Der Einsatz von "Fleischmännern", Vigilanten, Polizeispitzeln und Agents provocateur stieß bei vielen liberalen Juristen auf Kritik. Man erkannte an, dass Fleischmänner nützlich waren, dass sie gute Tipps lieferten, zu manchem Fahndungserfolg beitrugen, dass viele aber selbst kriminell waren und natürlich auch äußerst korrupt.

Landreiter, Gerichtsdiener, Landlieutenants, Fleischmänner oder wie sie auch hießen waren oft in der Bevölkerung verhasst.
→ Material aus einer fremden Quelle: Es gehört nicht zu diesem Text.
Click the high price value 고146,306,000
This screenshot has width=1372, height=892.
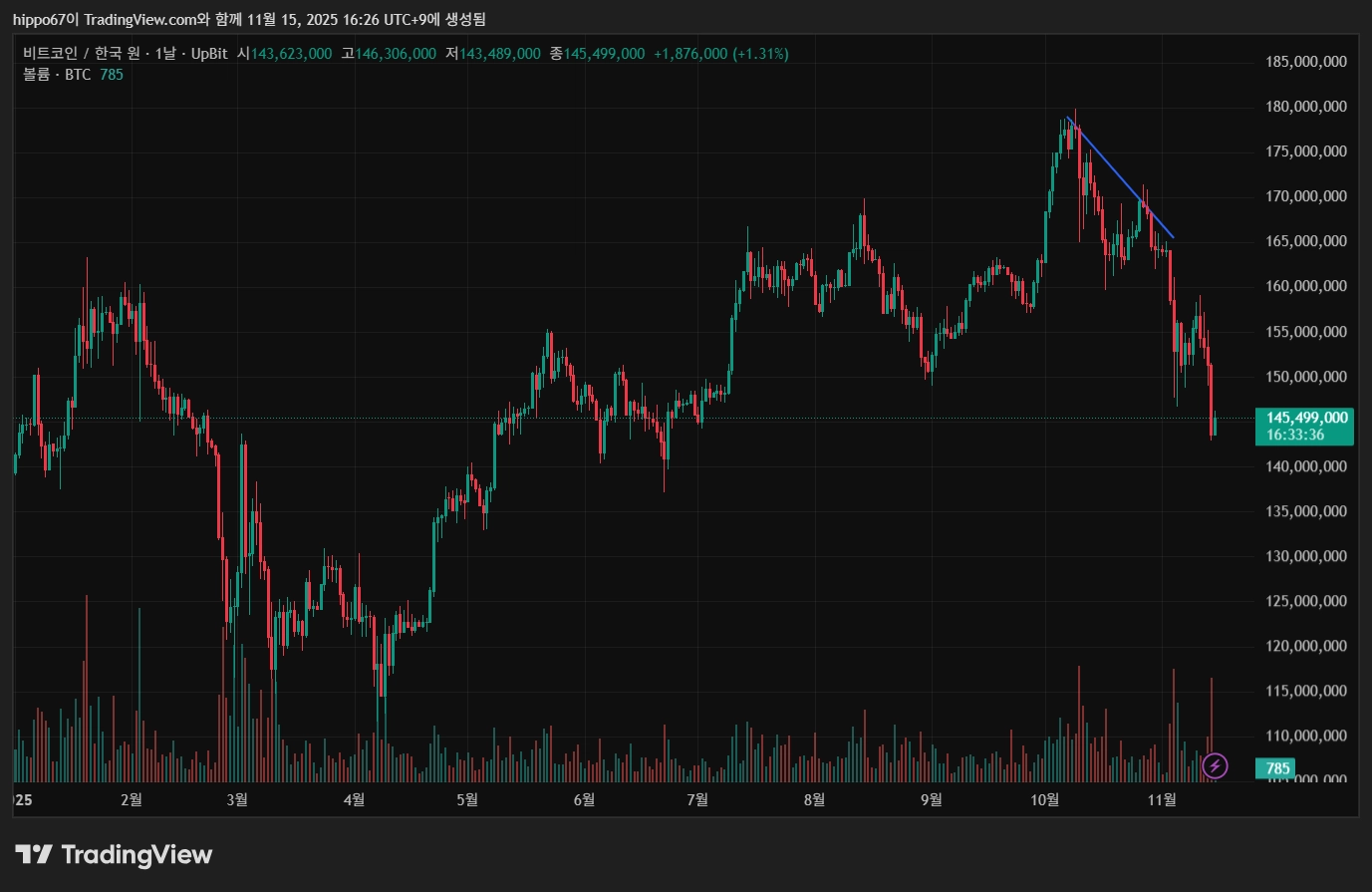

Der Landleutnant Emmeraner hatte Zigeunerinnen aus Galanthos Sippe festnehmen und misshandeln lassen. Darauf unternahm Galantho auf einen Angriff. Emmeraner wurde angeschossen, konnte aber zunächst flüchten. Als er starb jubelte Galanthos Bande Juchheißa, der Fleischmann ist todt!" Mitarbeiter von Emmeraner wurde verschont, nachdem sie geschworen hatten, künftig keinem Fleischmann zu dienen.

Der Einsatz fand aber auch Fürsprecher. Der Kriminalist Stieber argumentierte, dass bei der Verbrechensbekämpfung sei der Kriminalist auf Vigilanten angewiesen wie der Jäger auf Hunde.